During the winter, it’s very easy to barricade ourselves indoors and hibernate until the sun decides to turn up again. However, staying fit over the colder seasons is essential if you want to achieve an attractive physique for when spring and summer arrive. Get a head start by making your commute to work by bike!

Don’t be put off by the colder temperatures; once you get going, the crisp winter air is a welcome break and you’ll arrive at work feeling refreshed, alert and fit. Perhaps the biggest benefit of commuting to working every day by bike is that it improves your overall level of fitness. Recent research has claimed that you could reduce your risk of heart disease by up to 50 per cent by riding as little as 20 miles per week. This isn’t a stretch for most people who work Monday to Friday jobs.

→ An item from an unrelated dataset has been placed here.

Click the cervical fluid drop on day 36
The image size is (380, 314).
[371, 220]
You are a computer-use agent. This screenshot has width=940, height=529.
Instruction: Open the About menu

If you’re wondering what type of bike you should get cycle shops such as evans cycles, wiggle and chain reaction cycles have a variety of mountain bikes that could be suitable. Using a mountain bike instead of your typical road or commuter bike gives you more options later down the line. If you start to develop a passion for cycling, you can take your bike off-road and go on some more challenging country trails. Mountain bikes are also great if you plan on taking some alternative woodland paths to work every morning.

It’s important that you stay safe on the roads. Wear a helmet and if your cycling proficiency is a little rusty, read up online where tips and tricks to riding a bike can be found.

Your wallet will also start to feel the benefits of your hobby. No longer will you have to throw money away on late buses and overpriced petrol. The initial cost of a bike will appear trivial once you see the money you begin to save each month.

Cycling to work also does wonders for your mood and well-being. Sunlight is hard to come by in the winter, so you’ll be making the most of it, absorbing all of the feel-good vitamin D. Not only that, your confidence and self-esteem will increase day by day as you see your fitness and speed improve.